Passage to read —
━━━━━━━━━━
Whenever I attend a funeral, my heart is touched by the vulnerability and preciousness of our lives, by the depth and breadth of love, and by the feeling that all our life stories come together to form a brilliant mandala I think we could call The Divine Human.
As the full stop defines the sentence, as the end explains the beginning and as perspective defines a work of art, so we suddenly understand that we live, for the most part, lives of humble and inconspicuous magnificence. We experience wounds and losses that challenge us to the core and that somehow illuminate what is most exalted in the human spirit.
At funerals it is always love that is celebrated, not perfection. Truly, no one seems to care how imperfect you may or may not have been. Whatever you were, at your death you were that unapologetically. Those around you usually accepted you as you were, and loved you for it. It is one of the most beautiful things in life, this understanding, acceptance and forgiveness that we offer the departing soul.
Anyway, perfection is a fiction of churches and dogmas and lies about undeserving beggars at the door of something unattainable. We love the imperfection, the funny and the quirky attributes of a personality, the familiar ways and sayings that, with repetition to underline them, made an imprint upon our hearts and minds and memories. We love people for who they were, foibles and all, and for what they stood for and what they represented to us.
Just for being here, just for letting us love them and for sharing a little bit of our journey, we lovingly honor them.
The Divine is Human and the Human is Divine. In the big picture, we are all representatives or symbols and archetypes of the Divine Blueprint. But that blueprint wants or needs diversity. We came here to imprint ourselves and our unique perspectives on the Human Mandala. We came to awaken, to uplift and to impregnate matter with Pure Divine Essence. And we do that amidst the duality of life and consciousness, in order that the most differentiation and expansion may occur. And the magic is just this—we do that without having to do anything at all. We do it by our presence alone.
Often we forget that we are already Divine Beings on the inside. We don’t have to create it, we don’t need to struggle and sacrifice to attain it, we just need to accept it. We simply need to brush away whatever is covering up the light, and stay present to all of our senses.
What we do not need to do is to carve ourselves to the bone. We are good enough. We are loveable enough. We are enough. So many things in life come down to acceptance.
Faith in oneself is essential, but faith in something beyond ourselves is surely magical.
━━━━━━━━━━
Dataset rows —
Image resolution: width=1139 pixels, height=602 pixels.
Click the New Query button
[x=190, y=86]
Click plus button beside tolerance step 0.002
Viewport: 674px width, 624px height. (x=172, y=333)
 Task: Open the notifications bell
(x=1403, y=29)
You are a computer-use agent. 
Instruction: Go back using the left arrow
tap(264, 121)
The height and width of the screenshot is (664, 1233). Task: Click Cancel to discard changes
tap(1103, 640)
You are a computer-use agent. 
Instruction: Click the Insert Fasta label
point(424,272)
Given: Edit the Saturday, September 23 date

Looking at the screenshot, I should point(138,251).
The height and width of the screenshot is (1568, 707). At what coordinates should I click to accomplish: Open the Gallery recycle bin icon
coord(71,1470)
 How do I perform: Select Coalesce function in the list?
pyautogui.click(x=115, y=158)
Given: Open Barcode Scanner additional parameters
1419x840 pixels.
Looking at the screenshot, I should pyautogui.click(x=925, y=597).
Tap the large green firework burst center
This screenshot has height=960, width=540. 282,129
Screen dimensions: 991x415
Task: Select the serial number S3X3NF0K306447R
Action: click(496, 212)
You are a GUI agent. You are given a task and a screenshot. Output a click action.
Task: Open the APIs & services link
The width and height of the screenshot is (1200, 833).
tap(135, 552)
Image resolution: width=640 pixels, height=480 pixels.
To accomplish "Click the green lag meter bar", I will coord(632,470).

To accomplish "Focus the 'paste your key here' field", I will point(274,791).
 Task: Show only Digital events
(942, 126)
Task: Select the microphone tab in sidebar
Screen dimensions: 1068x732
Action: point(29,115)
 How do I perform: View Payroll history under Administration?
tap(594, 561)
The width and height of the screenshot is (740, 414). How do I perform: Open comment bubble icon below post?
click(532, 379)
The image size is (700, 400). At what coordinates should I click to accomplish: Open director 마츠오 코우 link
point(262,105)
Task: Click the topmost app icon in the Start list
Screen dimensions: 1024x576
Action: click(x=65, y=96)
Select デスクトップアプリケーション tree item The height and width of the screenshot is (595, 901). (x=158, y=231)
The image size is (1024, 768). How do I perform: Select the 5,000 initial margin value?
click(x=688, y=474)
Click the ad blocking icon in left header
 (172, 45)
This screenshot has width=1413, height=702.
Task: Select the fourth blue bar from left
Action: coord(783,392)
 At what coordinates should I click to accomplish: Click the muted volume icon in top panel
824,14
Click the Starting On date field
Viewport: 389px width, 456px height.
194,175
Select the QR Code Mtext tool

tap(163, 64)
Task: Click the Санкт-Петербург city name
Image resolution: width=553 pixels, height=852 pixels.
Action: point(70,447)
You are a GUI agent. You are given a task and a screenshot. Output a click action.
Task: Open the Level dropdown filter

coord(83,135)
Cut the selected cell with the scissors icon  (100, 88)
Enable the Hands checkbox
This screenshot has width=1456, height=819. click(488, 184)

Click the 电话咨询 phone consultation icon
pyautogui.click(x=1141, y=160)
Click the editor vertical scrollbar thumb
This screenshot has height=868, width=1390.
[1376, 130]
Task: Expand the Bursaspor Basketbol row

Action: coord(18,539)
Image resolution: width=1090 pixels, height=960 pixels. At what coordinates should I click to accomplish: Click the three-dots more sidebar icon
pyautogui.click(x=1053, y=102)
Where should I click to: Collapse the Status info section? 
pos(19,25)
━━━━━━━━━━
Given exercise 1 —
Answer these questions from the funeral essay, one per line:
(a) What does the writer say is always celebrated at funerals?
(b) What does the Divine Blueprint want or need?
(c) Besides brushing away whatever covers up the light, what does the writer say we need to do?
Given exercise 2 —
Set down the part of the funeral essay that begins at the words "Whenever I attend" and ends after "the human spirit.", keeping every word and mark as it appears.
Given exercise 3 —
In the funeral essay, why does the writer say we carry out our purpose amidst the duality of life and consciousness?

Exercise response 1 —
(a) Love is celebrated, not perfection.
(b) It wants or needs diversity.
(c) We need to stay present to all of our senses.

Exercise response 2 —
Whenever I attend a funeral, my heart is touched by the vulnerability and preciousness of our lives, by the depth and breadth of love, and by the feeling that all our life stories come together to form a brilliant mandala I think we could call The Divine Human.
As the full stop defines the sentence, as the end explains the beginning and as perspective defines a work of art, so we suddenly understand that we live, for the most part, lives of humble and inconspicuous magnificence. We experience wounds and losses that challenge us to the core and that somehow illuminate what is most exalted in the human spirit.

Exercise response 3 —
According to the writer, we do it amidst that duality so that the most differentiation and expansion may occur.